Task statement:
Starting at the line that contains "This screenshot has width=820, height=659.", please transcribe every line through the end of the entries, exactly and with no pictures.

Material provided:
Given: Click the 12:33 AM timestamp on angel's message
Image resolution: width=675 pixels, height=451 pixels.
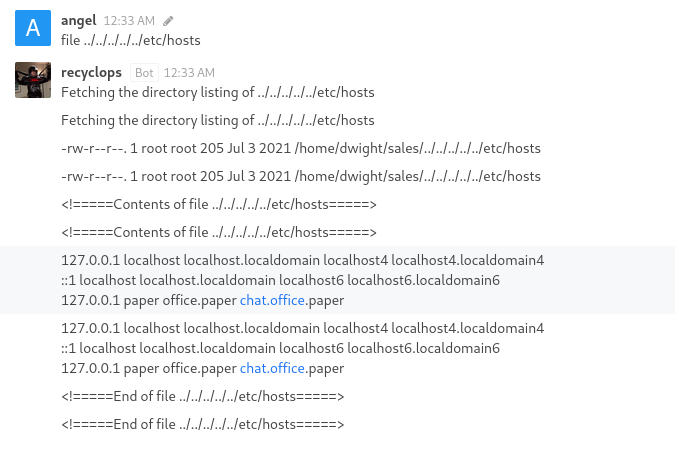Looking at the screenshot, I should point(129,20).
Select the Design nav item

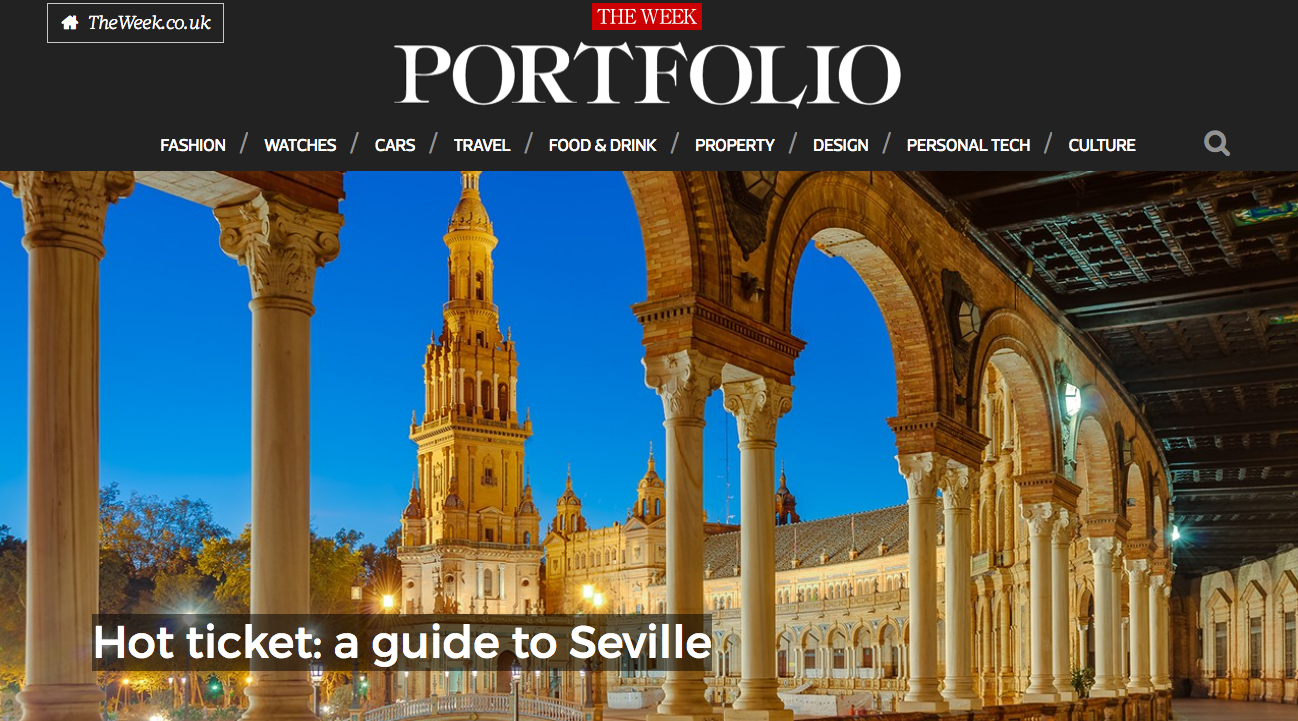coord(841,145)
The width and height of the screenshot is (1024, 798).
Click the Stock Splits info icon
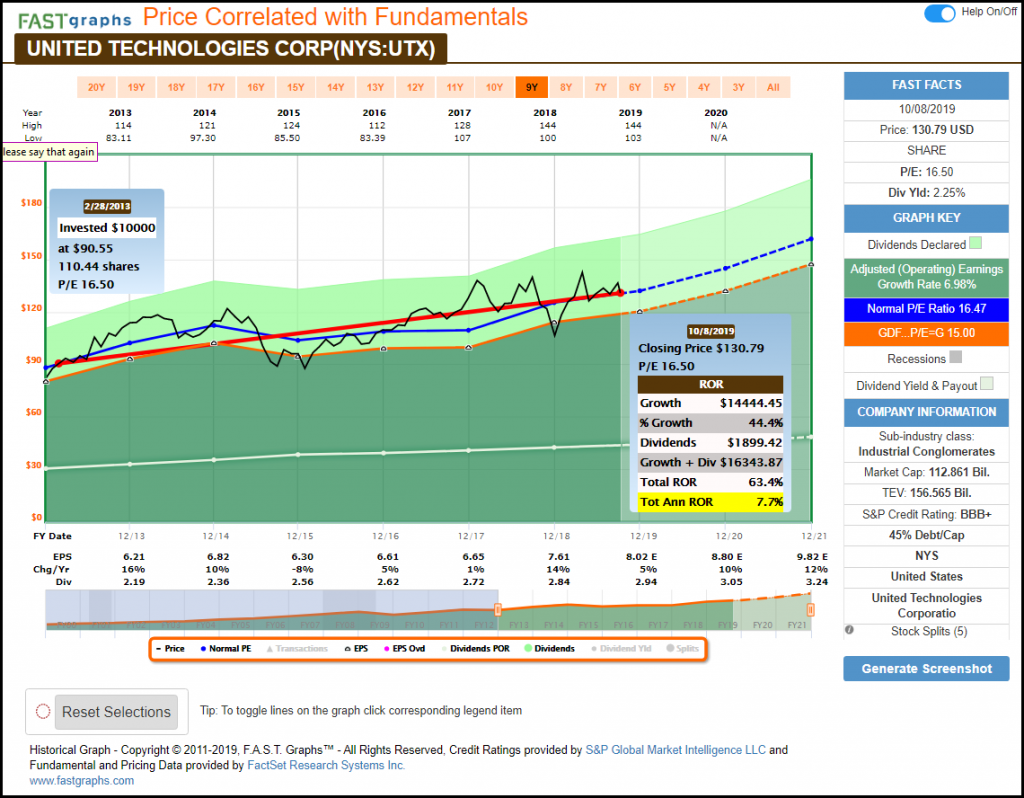849,631
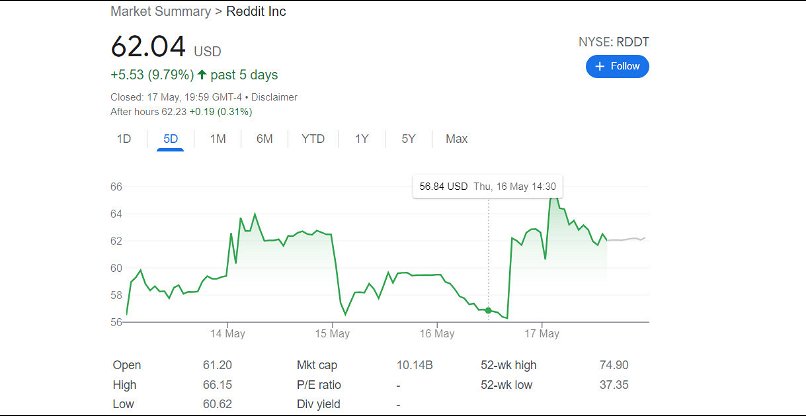Show the 1Y chart range

[x=361, y=139]
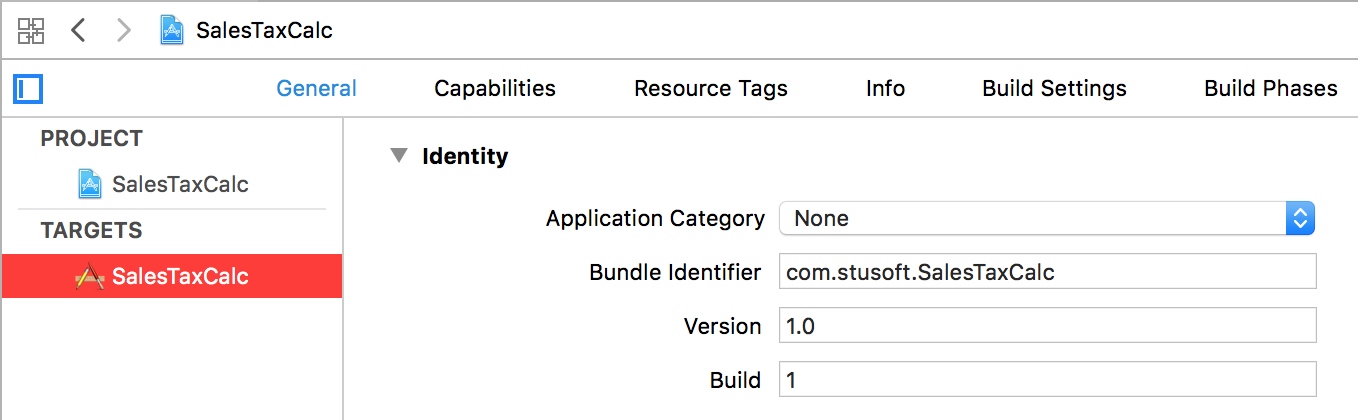Go forward with the right chevron

[x=124, y=31]
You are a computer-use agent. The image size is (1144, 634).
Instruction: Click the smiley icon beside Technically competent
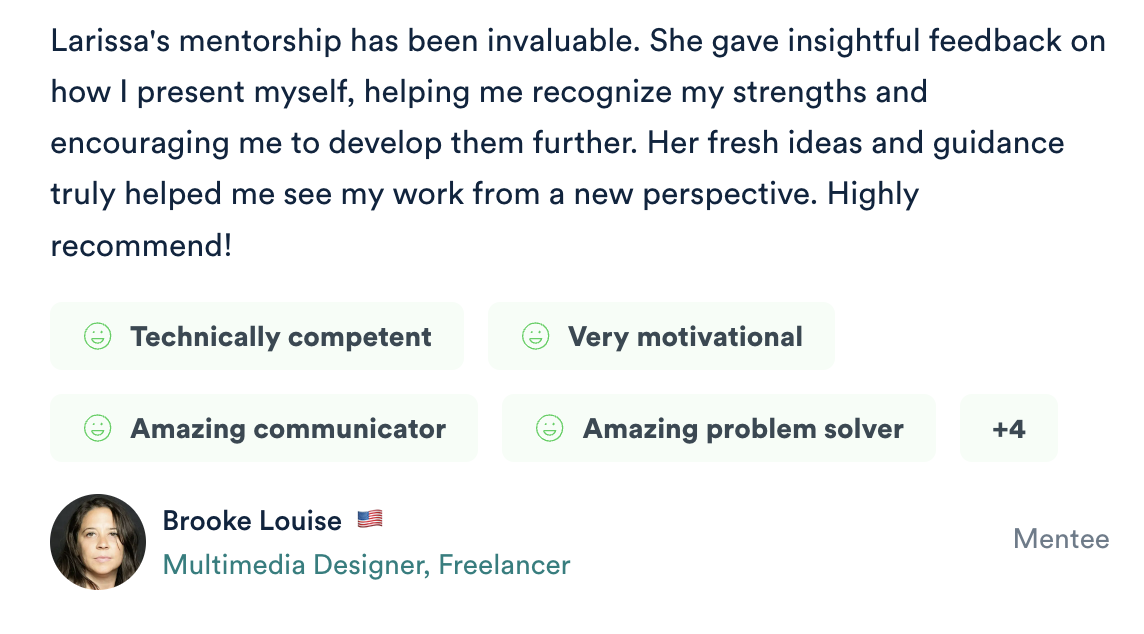(97, 336)
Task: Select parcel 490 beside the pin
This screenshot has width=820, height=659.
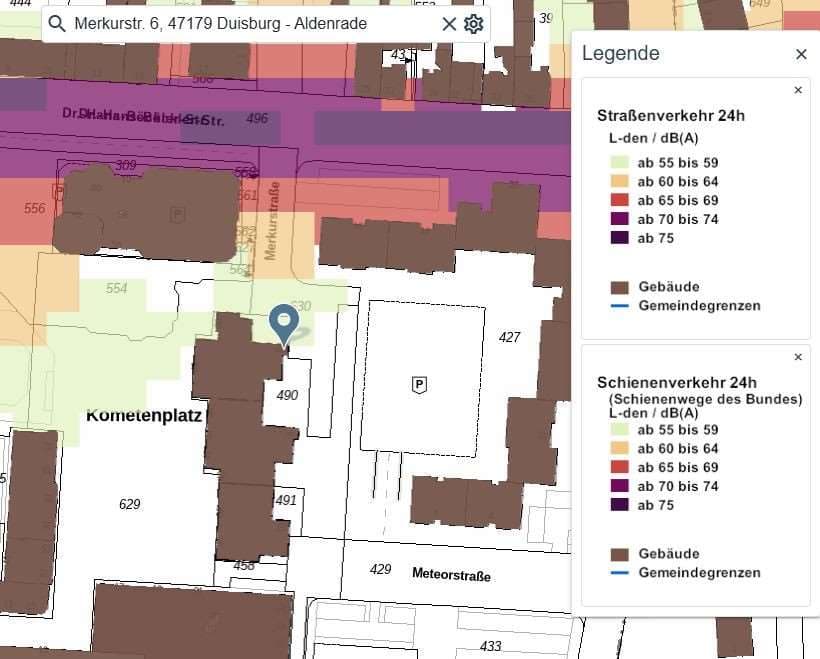Action: pyautogui.click(x=287, y=396)
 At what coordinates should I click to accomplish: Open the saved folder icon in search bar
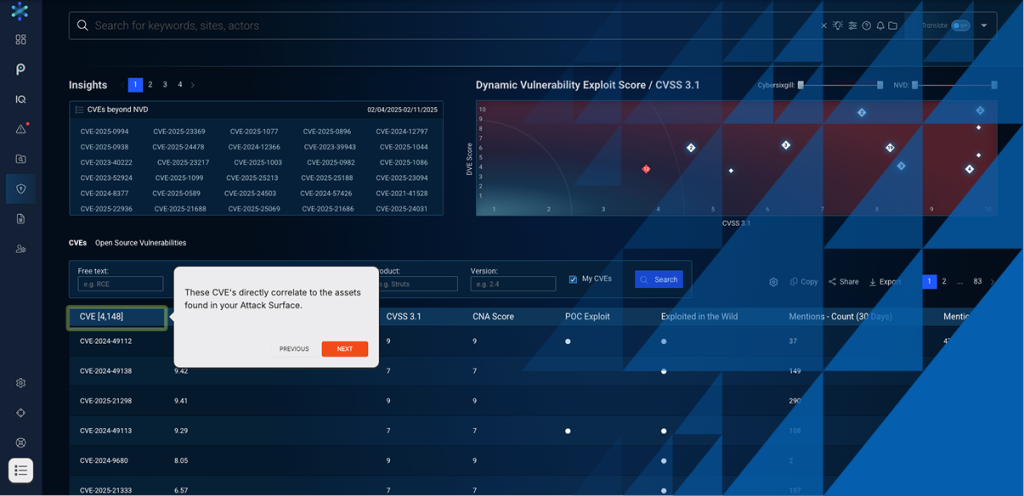click(893, 26)
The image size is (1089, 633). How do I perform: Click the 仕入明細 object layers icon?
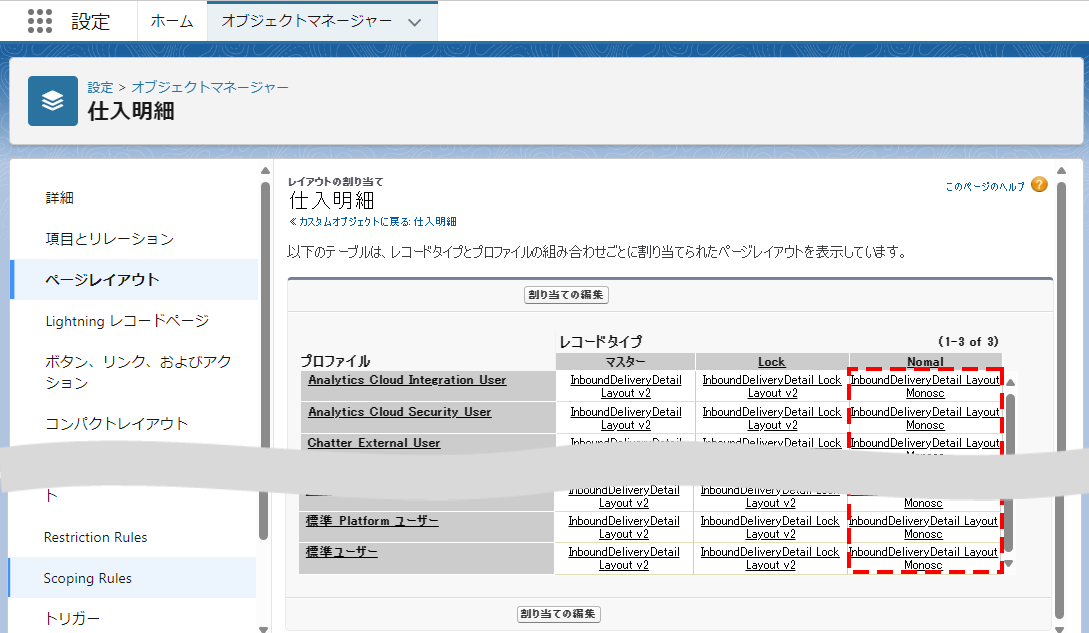pos(52,101)
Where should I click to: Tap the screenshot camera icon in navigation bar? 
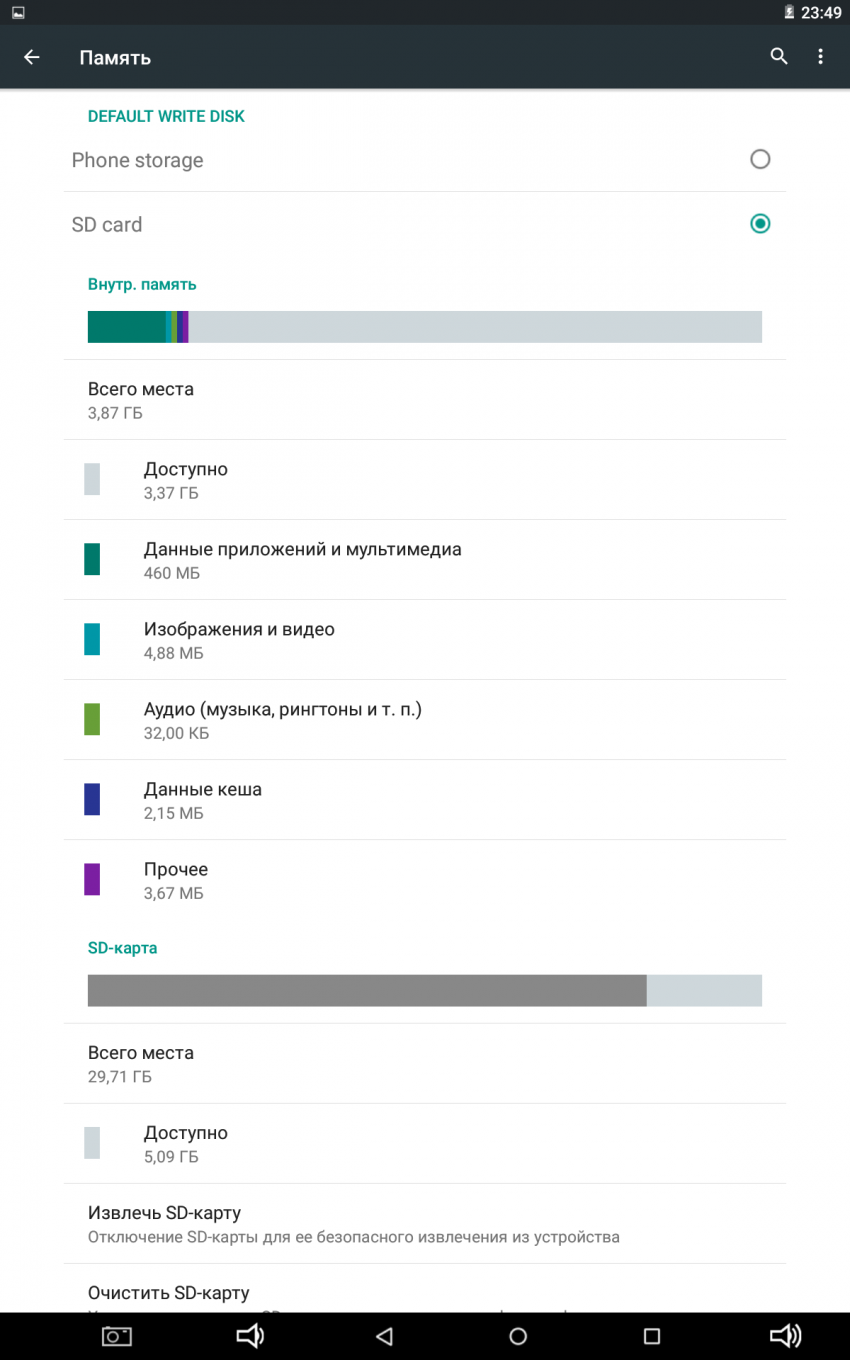click(x=117, y=1336)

Output:
This screenshot has width=820, height=659.
Action: pyautogui.click(x=287, y=396)
 At what coordinates should I click to accomplish: Open the saved folder icon in search bar
click(893, 26)
The image size is (1089, 633). How do I perform: Click the 仕入明細 object layers icon?
pos(52,101)
Where should I click to: Tap the screenshot camera icon in navigation bar? 
click(x=117, y=1336)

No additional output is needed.